I remember Moonraker coming out in 1979. I didn’t watch it, but I remember it coming out. My parents, at the time, thought that youth should only watch G-rated movies. At the time, there was no such thing as a PG-13 rating, so PG had a real range to it, relative to the suitability to pre-teens. Bond films probably exceeded what would be acceptable PG ratings today. In any case, I certainly found it pretty unfair in general but I don’t think Moonraker was on the top of my must see list. So, for this film in particular, I can’t say I was particularly upset.
I did, however, know that the movie had something to do with the Space Shuttle. I assumed that having Moon in the title, the action would somehow end up on the moon. That seemed kind of stupid to me. I may not have been old enough for my parents to endorse my attendance at PG movies, but I was old enough to know the Space Shuttle (which hadn’t actually launched yet, when the movie came out) wasn’t capable of flying to the moon. In fact, I remember being pretty turned off by the Extra Vehicular Activity scenes that made it into the promos.
I eventually did watch the movie, as and adult, although again I don’t remember any of it. Apparently, I did think it slightly better than Live and Let Die, based on my rating recorded in Netflix. Faint praise, perhaps. I also eventually looked up what a “moonraker” is. Being a nautical term (its the highest sail in a clipper ship), it probably had more resonance with the English audience of the 1950s, perhaps it even being seen as a clever play on words.

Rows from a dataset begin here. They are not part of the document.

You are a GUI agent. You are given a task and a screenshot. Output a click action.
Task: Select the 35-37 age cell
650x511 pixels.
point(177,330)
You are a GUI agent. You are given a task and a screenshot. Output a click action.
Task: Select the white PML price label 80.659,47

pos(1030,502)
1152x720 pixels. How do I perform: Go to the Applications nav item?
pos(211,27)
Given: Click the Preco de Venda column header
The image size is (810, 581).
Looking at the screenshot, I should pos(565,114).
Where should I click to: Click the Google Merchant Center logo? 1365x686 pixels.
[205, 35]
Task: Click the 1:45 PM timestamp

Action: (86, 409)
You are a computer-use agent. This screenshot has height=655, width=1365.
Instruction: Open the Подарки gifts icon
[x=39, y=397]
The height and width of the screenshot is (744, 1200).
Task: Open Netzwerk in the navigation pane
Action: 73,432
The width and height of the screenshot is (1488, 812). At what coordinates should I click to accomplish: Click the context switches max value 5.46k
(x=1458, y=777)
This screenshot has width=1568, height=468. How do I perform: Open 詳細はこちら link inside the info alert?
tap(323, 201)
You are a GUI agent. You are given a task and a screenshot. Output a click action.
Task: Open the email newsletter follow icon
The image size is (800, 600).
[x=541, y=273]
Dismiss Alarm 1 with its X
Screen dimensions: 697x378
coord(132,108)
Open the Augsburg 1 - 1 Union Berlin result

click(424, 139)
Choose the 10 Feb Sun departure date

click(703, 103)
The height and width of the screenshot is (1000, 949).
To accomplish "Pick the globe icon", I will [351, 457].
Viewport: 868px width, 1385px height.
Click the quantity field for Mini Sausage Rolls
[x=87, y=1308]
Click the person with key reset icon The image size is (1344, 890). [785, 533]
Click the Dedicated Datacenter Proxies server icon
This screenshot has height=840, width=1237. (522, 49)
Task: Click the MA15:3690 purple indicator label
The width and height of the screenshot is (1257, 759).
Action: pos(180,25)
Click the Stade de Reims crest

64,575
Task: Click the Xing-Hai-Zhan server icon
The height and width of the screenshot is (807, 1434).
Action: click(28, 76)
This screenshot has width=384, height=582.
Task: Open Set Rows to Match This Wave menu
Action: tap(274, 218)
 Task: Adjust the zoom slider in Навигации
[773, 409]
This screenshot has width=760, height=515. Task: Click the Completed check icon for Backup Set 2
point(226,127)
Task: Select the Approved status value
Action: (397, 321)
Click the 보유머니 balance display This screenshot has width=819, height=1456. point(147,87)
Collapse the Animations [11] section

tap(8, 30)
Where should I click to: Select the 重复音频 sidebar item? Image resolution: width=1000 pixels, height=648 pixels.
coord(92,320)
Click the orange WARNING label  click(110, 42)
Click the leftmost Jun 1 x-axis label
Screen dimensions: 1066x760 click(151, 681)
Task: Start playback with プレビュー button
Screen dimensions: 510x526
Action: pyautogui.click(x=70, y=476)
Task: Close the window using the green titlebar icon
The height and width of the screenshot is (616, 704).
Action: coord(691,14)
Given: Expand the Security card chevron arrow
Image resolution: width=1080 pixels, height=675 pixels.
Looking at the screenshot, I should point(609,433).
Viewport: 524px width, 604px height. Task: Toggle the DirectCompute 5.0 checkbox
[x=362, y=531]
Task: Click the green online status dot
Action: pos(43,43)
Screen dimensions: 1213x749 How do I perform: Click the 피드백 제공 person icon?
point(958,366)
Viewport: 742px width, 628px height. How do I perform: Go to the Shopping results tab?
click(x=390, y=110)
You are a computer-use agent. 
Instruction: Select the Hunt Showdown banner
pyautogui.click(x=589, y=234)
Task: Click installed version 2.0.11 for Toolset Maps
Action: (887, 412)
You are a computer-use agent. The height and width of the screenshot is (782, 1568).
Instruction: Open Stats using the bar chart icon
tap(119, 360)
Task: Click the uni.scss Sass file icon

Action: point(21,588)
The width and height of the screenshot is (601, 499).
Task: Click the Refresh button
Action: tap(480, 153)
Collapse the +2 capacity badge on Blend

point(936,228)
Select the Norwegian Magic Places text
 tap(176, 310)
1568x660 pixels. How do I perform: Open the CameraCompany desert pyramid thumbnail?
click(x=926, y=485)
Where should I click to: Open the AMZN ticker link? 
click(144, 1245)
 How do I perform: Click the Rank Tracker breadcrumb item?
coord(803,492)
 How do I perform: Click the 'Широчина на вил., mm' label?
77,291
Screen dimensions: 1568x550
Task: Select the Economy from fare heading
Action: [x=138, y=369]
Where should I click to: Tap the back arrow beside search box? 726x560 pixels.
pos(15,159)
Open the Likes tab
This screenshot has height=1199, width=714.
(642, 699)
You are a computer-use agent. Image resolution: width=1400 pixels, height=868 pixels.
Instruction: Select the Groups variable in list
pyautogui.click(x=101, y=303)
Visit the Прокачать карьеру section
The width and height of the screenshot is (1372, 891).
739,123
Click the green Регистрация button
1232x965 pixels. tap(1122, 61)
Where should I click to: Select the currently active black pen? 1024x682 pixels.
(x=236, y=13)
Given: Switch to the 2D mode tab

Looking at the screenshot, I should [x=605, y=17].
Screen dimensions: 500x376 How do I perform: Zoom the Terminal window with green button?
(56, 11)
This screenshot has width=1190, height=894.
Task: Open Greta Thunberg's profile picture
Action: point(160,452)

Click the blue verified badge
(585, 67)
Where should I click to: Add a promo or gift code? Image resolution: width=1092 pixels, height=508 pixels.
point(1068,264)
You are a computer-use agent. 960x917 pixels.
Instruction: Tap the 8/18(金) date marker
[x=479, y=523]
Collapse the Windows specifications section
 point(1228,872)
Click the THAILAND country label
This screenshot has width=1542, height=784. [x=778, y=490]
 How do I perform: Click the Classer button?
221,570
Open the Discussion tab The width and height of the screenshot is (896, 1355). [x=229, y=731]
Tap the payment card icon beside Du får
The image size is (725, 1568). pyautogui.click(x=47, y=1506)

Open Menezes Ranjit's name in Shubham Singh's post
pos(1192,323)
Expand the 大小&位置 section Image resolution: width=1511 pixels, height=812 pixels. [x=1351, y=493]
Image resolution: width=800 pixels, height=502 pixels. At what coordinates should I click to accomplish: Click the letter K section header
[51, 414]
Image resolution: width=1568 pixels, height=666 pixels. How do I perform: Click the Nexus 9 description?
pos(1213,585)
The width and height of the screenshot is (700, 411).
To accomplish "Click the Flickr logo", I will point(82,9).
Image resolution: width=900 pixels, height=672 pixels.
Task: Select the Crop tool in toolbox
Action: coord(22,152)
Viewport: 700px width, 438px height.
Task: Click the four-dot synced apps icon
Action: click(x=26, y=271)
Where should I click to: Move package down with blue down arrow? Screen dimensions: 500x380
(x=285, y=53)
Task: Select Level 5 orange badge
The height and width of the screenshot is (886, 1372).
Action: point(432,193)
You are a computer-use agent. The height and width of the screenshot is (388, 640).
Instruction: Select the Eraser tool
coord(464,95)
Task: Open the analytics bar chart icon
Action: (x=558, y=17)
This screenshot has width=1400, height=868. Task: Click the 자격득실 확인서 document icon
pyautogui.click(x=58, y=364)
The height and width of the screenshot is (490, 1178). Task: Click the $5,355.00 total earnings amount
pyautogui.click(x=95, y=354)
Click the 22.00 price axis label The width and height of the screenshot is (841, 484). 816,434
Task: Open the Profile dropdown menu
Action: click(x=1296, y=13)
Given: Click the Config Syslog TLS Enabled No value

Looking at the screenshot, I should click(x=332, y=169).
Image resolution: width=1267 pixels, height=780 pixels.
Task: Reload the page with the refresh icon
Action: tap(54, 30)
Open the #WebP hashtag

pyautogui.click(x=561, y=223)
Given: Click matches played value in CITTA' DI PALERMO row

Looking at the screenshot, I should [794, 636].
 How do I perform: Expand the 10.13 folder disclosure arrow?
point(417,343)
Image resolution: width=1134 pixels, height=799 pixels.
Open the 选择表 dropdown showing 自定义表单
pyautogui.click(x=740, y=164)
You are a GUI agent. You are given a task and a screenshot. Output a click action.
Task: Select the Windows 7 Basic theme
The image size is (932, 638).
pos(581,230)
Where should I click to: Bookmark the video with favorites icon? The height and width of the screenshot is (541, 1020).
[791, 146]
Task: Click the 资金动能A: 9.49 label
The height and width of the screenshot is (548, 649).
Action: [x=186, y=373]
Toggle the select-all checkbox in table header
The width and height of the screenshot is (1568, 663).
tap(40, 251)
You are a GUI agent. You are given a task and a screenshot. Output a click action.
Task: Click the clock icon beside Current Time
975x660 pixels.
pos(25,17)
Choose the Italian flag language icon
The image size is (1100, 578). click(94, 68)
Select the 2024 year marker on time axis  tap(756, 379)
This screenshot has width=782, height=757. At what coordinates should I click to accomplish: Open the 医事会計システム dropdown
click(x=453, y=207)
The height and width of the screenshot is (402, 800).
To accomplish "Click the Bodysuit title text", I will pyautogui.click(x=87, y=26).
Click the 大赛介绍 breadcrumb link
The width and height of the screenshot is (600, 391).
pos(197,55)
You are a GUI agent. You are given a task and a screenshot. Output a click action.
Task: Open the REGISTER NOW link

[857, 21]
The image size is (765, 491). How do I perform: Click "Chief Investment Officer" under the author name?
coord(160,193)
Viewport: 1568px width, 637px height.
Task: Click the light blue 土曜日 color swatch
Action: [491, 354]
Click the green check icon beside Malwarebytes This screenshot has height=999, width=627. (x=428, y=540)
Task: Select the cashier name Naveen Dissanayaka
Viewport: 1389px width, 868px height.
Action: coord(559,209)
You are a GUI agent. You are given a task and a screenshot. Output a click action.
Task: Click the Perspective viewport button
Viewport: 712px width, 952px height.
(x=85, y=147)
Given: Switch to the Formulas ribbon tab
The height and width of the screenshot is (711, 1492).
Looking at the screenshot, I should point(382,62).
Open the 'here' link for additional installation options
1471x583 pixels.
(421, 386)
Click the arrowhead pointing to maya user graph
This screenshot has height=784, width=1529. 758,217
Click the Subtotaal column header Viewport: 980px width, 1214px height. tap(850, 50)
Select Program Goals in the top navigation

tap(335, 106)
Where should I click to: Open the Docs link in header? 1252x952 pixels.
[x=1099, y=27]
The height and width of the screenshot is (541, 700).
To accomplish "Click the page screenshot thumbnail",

The novel, Moonraker remains, even today, a good read. It follows the formula of the modern techno-thriller. Unfortunately, today’s post-Roger Moore reader will know from the outset that Hugo Drax is the villain and perhaps even know the nature of his villainy. Even still, I was drawn in wondering what Drax was going to do and how he was going to do it.
In its day, reception was positive, although mixed. Some critics called it Fleming’s best works while other called it his worst. One criticism from Fleming’s growing fan base was the domestic location of the setting. Perhaps surprisingly, after only two novels preceding it, loyal readers already felt the key to a James Bond adventure was the exotic locales. In Moonraker, we find ourselves restricted to London and the Dover coast, from where the missile is to be launched.
Similarly to Casino Royale, the early part of the novel is dominated by a lengthy card-gambling sequence, described in exquisite detail. The game, this time around, is Bridge, a far more complicated rule set when compared to Baccarat. For the non-Bridge player, this makes the details of the gambling a little harder to follow, although the gambits used are simple enough that most readers should understand. It is the inside of the exclusive, high-end card club that provides this novels sense of the exotic; the food and the drink as well as the company.
Unlike the previous outing, the datedness of this writing isn’t quite so obvious. Bond’s love of cigarettes doesn’t quite fly today. His penchant for mixing amphetamines and Champagne to improve is cognitive abilities also seem, well, just really off. Bond also struggles, in perhaps a timeless fashion, to reconcile the competence and professionalism of this female partner with her attractiveness. The language itself may not pass modern PC muster but there is nothing so obviously archaic in its execution. Compare, for example, with its near contemporary Atlas Shrugged and Fleming clearly does a decent job with the balancing act of treatment of a working woman in a sexualized environment.
I found the treatment of the technology tolerable as well. When the book came out, the setting was plausible. England had access to the V-2 technology and had a program to develop a ballistic missile similar to the capabilities of Moonraker called Blue Streak (another play on words perhaps?). The fundamental plot point, that a missile larger than the V-2 would require a propulsion system impossible to construct from non-exotic materials, seems a little silly to the modern eye. On the other hand, the idea that wealthy businessmen will develop private launch systems is no longer the stuff of fiction. The fact that it is all mostly-plausible for its time an place allows it to work.
Moonraker provides an version early of the evil mastermind villain that we so closely associate with Bond, although once again Hugo Drax is grounded in modern (again, 1955 modern) geo-politics. Drax’s background and loyalties are, though clearly entirely fictional, nevertheless plausible, especially when put into a context only a decade after the end of the Second World War. Again, in stark contrast to the film James Bond, the world in which the books Bond and Drax operate is that of England and the Cold War. Does this mean Fleming is making a larger point about England and her Cold War capabilities and vulnerabilities? I’m not sure I can answer that. Critics have identified iconic British themes in the novel. St. George (that’s Bond) versus the Dragon (Drax is Drache, which translates to dragon), the English countryside, and the White Cliffs of Dover. Whether Fleming meant is a some deep literary symbolism or was just trying to create a setting that would translate well to a London-based film production, well, those questions are beyond my pay grade. I just take it as it comes.